◆ Problem statement ◆
Start the output with the opening line of the listing below and continue, reproducing each line exactly, up to and including the line that contains "Товарная аналитика (163, 1295)".

============

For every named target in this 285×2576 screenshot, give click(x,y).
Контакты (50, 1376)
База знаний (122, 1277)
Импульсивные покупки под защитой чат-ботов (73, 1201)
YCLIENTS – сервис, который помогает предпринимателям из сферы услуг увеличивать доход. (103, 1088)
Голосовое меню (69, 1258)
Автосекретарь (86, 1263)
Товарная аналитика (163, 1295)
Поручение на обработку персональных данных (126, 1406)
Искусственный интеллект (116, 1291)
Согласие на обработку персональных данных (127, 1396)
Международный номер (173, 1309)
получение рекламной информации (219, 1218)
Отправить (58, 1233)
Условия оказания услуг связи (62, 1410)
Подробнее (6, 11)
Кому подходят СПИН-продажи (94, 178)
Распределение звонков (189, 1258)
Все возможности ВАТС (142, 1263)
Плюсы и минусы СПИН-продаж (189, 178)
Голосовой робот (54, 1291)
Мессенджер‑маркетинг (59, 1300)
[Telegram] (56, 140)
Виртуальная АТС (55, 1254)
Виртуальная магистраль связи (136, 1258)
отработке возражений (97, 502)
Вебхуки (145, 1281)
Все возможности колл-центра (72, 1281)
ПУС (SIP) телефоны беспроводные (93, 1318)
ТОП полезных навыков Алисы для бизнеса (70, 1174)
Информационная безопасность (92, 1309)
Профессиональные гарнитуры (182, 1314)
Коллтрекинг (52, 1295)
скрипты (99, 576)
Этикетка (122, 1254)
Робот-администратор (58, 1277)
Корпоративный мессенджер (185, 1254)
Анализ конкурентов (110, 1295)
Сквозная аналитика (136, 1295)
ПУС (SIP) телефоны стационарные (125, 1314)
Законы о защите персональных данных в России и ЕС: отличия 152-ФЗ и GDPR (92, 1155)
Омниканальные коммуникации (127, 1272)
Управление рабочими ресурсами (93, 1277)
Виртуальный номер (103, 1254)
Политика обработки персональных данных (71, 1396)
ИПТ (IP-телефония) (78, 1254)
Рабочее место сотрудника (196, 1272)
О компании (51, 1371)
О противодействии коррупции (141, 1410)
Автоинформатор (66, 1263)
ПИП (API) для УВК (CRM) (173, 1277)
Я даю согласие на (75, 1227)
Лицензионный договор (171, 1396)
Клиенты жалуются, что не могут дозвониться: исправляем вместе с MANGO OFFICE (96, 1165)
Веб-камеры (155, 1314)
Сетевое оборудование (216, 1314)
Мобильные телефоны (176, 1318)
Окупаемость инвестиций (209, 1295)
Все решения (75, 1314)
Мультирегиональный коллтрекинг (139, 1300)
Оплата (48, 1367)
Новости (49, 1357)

============

◆ Your solution ◆
For every named target in this 285×2576 screenshot, give click(x,y).
Контакты (50, 1376)
База знаний (122, 1277)
Импульсивные покупки под защитой чат-ботов (73, 1201)
YCLIENTS – сервис, который помогает предпринимателям из сферы услуг увеличивать доход. (103, 1088)
Голосовое меню (69, 1258)
Автосекретарь (86, 1263)
Товарная аналитика (163, 1295)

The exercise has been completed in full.